Start of Block

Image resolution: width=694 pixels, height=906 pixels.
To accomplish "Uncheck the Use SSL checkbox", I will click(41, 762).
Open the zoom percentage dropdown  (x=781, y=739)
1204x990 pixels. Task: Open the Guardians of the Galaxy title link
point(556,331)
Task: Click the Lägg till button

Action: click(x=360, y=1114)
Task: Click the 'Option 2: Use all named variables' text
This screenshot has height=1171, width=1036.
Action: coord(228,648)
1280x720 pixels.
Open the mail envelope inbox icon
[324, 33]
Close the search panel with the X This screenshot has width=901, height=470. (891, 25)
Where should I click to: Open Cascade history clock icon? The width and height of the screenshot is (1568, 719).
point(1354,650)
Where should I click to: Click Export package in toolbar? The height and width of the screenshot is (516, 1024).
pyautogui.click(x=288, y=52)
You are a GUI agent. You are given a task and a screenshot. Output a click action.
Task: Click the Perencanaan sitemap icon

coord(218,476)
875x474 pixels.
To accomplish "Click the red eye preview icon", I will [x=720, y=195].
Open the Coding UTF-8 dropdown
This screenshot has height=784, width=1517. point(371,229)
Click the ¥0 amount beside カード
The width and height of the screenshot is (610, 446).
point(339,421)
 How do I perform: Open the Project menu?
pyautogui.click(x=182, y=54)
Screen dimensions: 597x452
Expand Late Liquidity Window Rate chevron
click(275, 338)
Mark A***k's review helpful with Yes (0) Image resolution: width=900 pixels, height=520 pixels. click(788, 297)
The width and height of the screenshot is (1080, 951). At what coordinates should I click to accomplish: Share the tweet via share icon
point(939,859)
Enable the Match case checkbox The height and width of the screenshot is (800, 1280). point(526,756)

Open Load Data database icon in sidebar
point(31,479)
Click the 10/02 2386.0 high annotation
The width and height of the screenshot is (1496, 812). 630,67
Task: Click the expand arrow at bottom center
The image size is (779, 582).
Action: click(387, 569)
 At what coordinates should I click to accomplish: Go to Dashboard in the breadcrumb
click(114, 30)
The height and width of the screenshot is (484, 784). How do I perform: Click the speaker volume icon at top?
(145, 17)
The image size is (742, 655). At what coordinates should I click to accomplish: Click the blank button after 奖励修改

End of Block

● WHAT YOU NEED TO DO
The required answer is the line with "The image size is (779, 582)." plus every line after it to the end of the entries above, transcribed exactly.

● TASK SOLUTION
The image size is (779, 582).
Action: click(387, 569)
 At what coordinates should I click to accomplish: Go to Dashboard in the breadcrumb
click(114, 30)
The height and width of the screenshot is (484, 784). How do I perform: Click the speaker volume icon at top?
(145, 17)
The image size is (742, 655). At what coordinates should I click to accomplish: Click the blank button after 奖励修改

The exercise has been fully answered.